Why experiment on animals when there are so many lawyers?

The US has become a nation of scared, spoiled entitled sissies, who wring their hands and faint on sofas at the slightest of discomforts or mistreatments.

Who would these pathetic losers in life have sued if they had lived in any other era in history where constant war and disease were rampant?

If I knew one of the men who are making this lawsuit, I would laugh in his face as a disgrace to men everywhere, a whining, simpering effeminate little twerp who should perhaps remain seat belted in his barcolounger at home, lest the big, scary world give him a tewwible fright.

That is the most disgusting thing - that grown men are willing to whine like little grannies.

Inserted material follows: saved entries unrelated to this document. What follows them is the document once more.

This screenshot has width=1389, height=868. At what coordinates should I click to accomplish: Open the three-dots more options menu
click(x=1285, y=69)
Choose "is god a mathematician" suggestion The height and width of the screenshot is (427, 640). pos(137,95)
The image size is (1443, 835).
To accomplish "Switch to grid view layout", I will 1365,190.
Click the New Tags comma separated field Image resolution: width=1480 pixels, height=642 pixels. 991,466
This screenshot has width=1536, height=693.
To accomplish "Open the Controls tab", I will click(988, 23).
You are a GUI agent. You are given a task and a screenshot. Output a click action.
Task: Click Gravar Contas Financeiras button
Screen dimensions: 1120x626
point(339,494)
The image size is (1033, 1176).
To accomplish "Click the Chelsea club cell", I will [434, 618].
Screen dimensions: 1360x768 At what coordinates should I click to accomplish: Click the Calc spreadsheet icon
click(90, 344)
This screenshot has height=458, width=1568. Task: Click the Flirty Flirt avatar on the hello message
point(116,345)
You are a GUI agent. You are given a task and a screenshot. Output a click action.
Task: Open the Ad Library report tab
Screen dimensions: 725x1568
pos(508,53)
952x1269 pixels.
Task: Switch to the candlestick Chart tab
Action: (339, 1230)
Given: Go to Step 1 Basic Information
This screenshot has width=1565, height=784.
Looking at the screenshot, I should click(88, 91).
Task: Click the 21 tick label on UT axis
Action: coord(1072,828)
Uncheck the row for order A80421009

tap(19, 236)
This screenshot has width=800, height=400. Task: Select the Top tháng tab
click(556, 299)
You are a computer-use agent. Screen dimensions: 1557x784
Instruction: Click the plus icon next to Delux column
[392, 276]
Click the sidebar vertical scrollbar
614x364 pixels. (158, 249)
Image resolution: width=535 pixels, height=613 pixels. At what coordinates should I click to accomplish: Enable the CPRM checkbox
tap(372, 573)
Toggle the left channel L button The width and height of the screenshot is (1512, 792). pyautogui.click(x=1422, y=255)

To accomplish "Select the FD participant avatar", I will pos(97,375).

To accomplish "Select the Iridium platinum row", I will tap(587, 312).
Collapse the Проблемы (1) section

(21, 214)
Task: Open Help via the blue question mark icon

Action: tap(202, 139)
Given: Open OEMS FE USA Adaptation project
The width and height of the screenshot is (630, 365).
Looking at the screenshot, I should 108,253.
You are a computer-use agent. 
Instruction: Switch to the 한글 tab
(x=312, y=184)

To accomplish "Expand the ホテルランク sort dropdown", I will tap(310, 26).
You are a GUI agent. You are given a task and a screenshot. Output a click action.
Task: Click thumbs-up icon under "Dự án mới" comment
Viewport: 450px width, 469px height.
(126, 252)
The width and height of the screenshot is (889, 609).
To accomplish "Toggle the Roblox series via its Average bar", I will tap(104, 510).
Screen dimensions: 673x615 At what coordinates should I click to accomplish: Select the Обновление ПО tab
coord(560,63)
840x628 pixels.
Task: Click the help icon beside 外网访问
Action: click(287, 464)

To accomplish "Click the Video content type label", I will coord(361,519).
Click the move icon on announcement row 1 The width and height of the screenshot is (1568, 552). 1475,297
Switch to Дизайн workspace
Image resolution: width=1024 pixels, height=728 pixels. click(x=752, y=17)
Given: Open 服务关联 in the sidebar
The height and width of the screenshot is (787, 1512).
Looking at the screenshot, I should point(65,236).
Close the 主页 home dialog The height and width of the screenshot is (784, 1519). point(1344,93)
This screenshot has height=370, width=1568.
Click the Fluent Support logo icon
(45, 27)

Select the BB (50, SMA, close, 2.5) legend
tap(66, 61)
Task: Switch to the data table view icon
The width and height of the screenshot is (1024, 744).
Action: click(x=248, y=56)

I knew Rex was a lawyer from his first paragraph. Until these lawyers have some skin in the game, (other than their time), these frivolous suits will continue and only increase. Any meaningful Tort reform must include the lawyers liability (monetary or legally) for bringing frivolous suits to court. We the people essentially provide them a free forum to ply their trade.

Since lawyers make the laws, we know this will never happen. So it's back to the Dick the butcher's solution.

I'm a lawyer. I was a pilot first, however. I'm an ATP with type ratings, including the G-IV, and with all airplane flight instructor ratings on my CFI. Actually, there already are provisions which impose monetary penalties/sanctions for the filing of frivolous lawsuits, and these can be quite stringent especially in federal court. The problem with the mass media and with many so called tort reform advocates is that they use the term "frivolous lawsuit" incorrectly. If a suit has substantial monetary value (whether in settlement or by award), it is by definition not frivolous. (Additional factors are also considered in determining whether a suit is legally "frivolous". Not all suits without value are frivolous, but all frivolous suits are without value - they certainly do not have substantial value.) Now, I am NOT offering any opinions or thoughts on the Jet Blue suits (only to say that my opinion might surprise you). However, with all due respect, people throwing the term "frivolous lawsuits" around without knowing the true legal definition is almost as disconcerting as people who have never read the Constitution (much less complete Supreme Court opinions) incorrecly labeling things as "unconstitutional" (and there seems to be plenty of that to go around, as well). Fly safe!

James Ham, if the lawyers are found to haev brought a frivolous lawsuit, they could not only have to shell out cash but are subject to professional sanction. That's not tort reform, but it give defendants like Jet Blue some tools to stem abuse. Being known nationally as an ambulance chaser is not necessarily good for an attorney with any self respect (there are a few, although I have no idea about heretofore nationally unknown Epstein and Rieter.)

Robert, I thought you were agreeing with me (that this could end up being frivolous) up to the point where you stated "people throwing the term 'frivolous lawsuits'". I'm not sure you whether you are talking about the media or me. Nevertheless, I did not say that the suit was frivolous, but I did quote the applicable "legal" standard in New York: "One based on a claim that is unwarranted under existing law, subject to the lawyer's right to advance such claim if it can be supported by good faith argument for an extension, modification, or reversal of existing law." Apparently, the attorneys have wagered that either that they can make a "good faith" claim for an "extention" in the law re NIED or vicarious liability under IIED, or that the the potential financial upside in fees is worth the risk of financial (and other) sanctions.

I think it's doubtful that they believe they'll get a quick settlement.

I do agree with you that the media generally, and often without any inquiry into applicable legal standards, finds every potential lawsuit meritorious because that enables them to keep hyping the story to sell ads. But, hey, nobody older than 20 and with an IQ north of 85 really believes the media anyway.